Example: Safe route with UID-based document path

# In your Grape endpoint
class Profiles < Grape::API
  helpers do
    def current_user
      # Assume decode_token returns { uid: 'user_abc123' } or nil
      @current_user ||= decode_token(env['HTTP_AUTHORIZATION'])
    end
  end

  before { halt 401, { error: 'Unauthorized' }.to_json unless current_user }

  get '/profile' do
    # Use server-side UID, never trust params[:user_id]
    profile_ref = Firestore::DocumentReference.new("users/#{current_user[:uid]}/profile")
    doc = profile_ref.get
    { uid: current_user[:uid], profile: doc.data }
  end
end

Firestore Security Rules aligned with server-side checks

Rules should still enforce ownership at the database level, but they complement rather than replace server-side validation. Use request.auth != null and compare request.auth.uid with document fields or path components.

rules_version = '2';
service cloud.firestore {
  match /databases/{database}/documents {
    match /users/{user_id}/profile {
      allow read, write: if request.auth != null && request.auth.uid == user_id;
    }
    // Avoid broad collection group reads unless truly needed; if used, constrain tightly:
    match /private/{doc=**} {
      allow read: if request.auth != null && request.auth.uid == request.resource.data.userId;
    }
  }
}

Avoid trusting client-supplied IDs in Firestore paths

Never directly interpolate route parameters into Firestore paths without verifying they match the authenticated subject. An attacker can iterate over numeric or predictable IDs to enumerate other users’ data if the API lacks ownership checks.

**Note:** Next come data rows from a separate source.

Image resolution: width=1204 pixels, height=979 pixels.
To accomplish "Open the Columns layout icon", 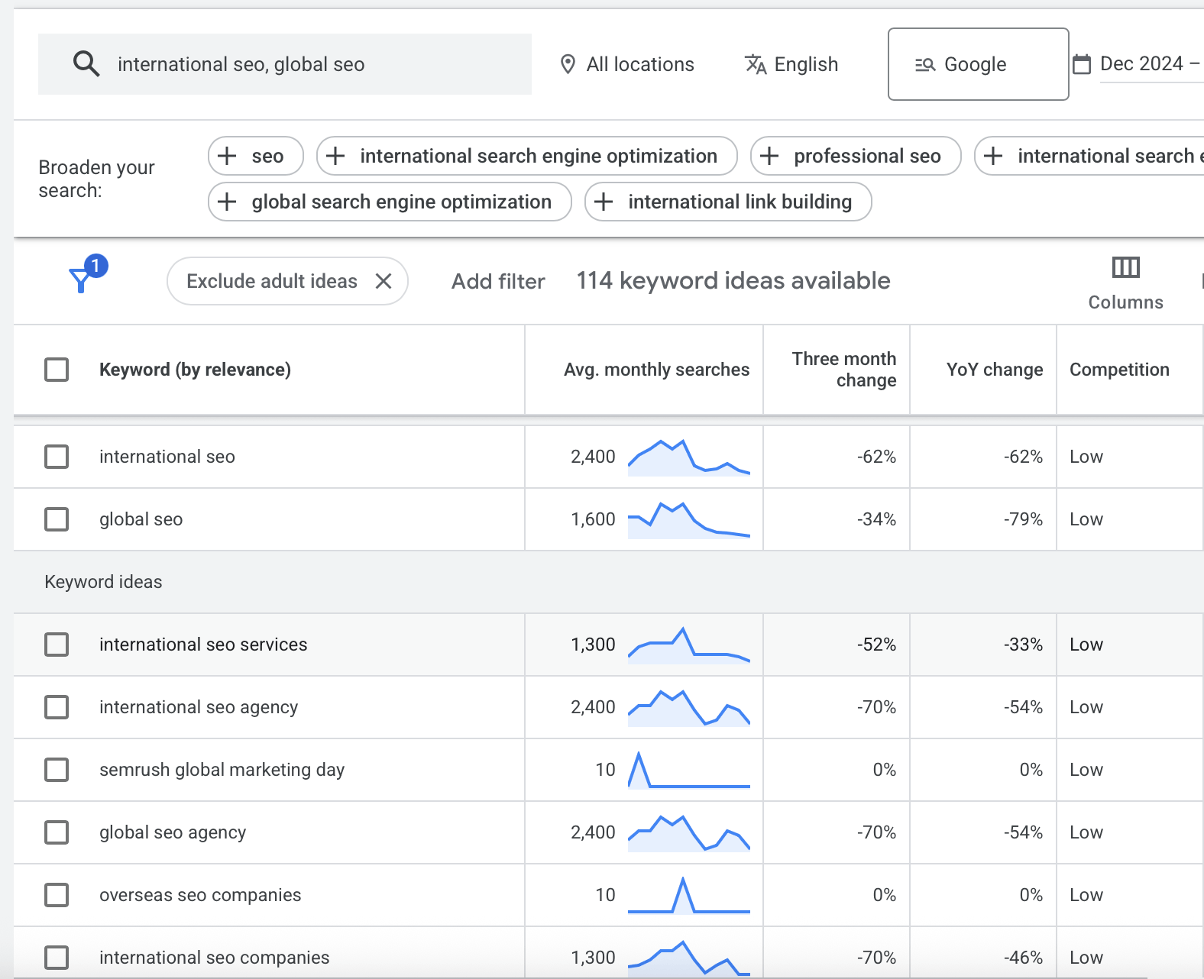I will tap(1125, 268).
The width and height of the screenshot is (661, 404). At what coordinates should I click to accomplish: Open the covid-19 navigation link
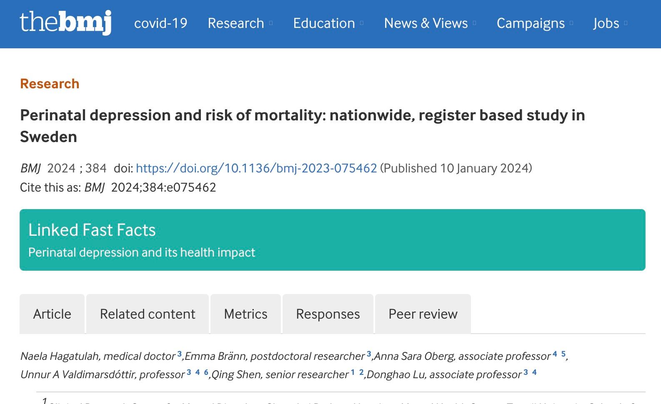click(160, 23)
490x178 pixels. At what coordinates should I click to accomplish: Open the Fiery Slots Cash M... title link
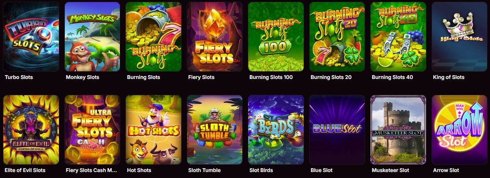tap(92, 170)
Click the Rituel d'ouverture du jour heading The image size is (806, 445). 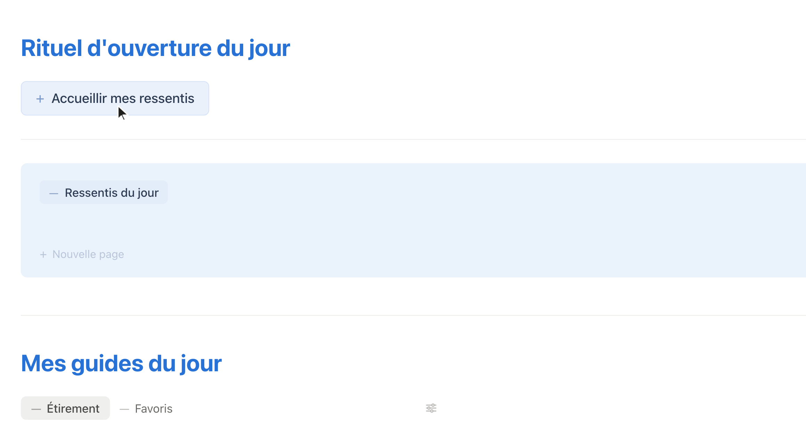click(155, 48)
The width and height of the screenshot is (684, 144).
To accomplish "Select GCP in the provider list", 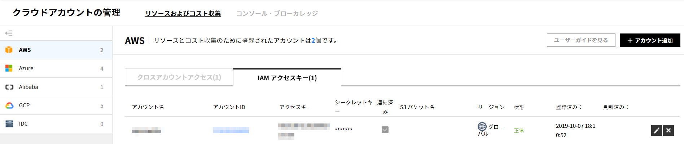I will pos(24,105).
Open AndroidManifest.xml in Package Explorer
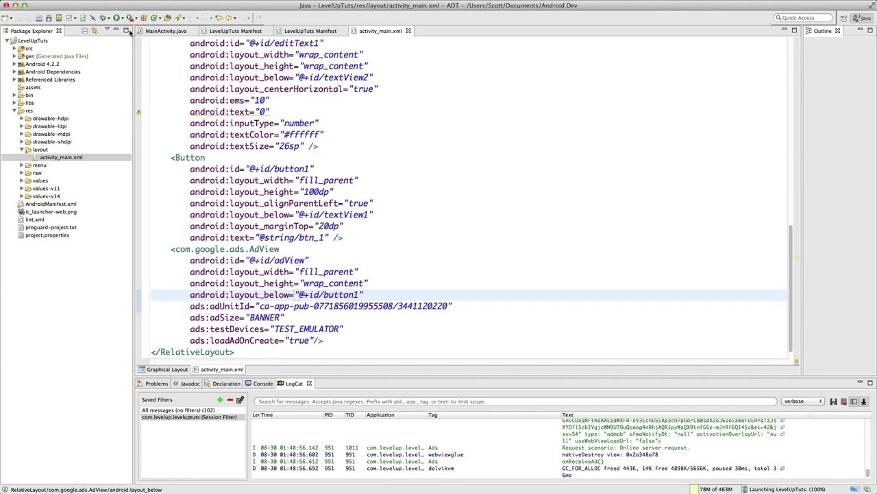The image size is (877, 494). [51, 204]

# Insecure pattern to avoid:
# get '/users/:user_id/settings' do
#   ref = Firestore::DocumentReference.new("users/#{params[:user_id]}/settings")
#   ref.get.data
# end

# Secure alternative:
get '/settings' do
  ref = Firestore::DocumentReference.new("users/#{current_user[:uid]}/settings")
  halt 404 if ref.get.nil?
  { settings: ref.get.data }
end

Collection Group rules with scoped conditions

If using collection groups, constrain writes to documents where the stored UID matches the authenticated UID, and avoid rules that allow writes based solely on client-supplied fields without server-side validation.

rules_version = '2';
service cloud.firestore {
  match /databases/{database}/documents {
    match /datasets/{dataset}/records/{record} {
      // Ensure the record’s uid matches the authenticated user
      allow create: if request.auth != null && request.auth.uid == request.resource.data.uid;
      allow read, update, delete: if request.auth != null && request.auth.uid == resource.data.uid;
    }
  }
}

Defense in depth

Combine route-level ownership checks with Firestore rules and avoid exposing raw document IDs in URLs where possible. For operations that must accept client identifiers, map them server-side to canonical references and validate access before constructing Firestore requests. middleBrick’s scans can surface overly permissive rules and missing ownership checks, helping you refine both API design and Firestore security posture.

Frequently Asked Questions

Why should I avoid using route parameters such as :user_id directly to build Firestore document paths in Grape?
Because client-controlled parameters can be tampered with, leading to Broken Object Level Authorization (BOLA)/IDOR. Always use the authenticated UID from the request context (e.g., decoded token) to build Firestore paths, and validate on the server before referencing Firestore documents.
Can Firestore Security Rules alone protect against insecure design in Grape endpoints?
Rules provide an important layer, but they should complement server-side ownership checks. Rules are enforced at the database level and can be bypassed if the API route does not validate that the requesting user is allowed to access the resource. Use both route-level checks and well-scoped Firestore rules for defense in depth.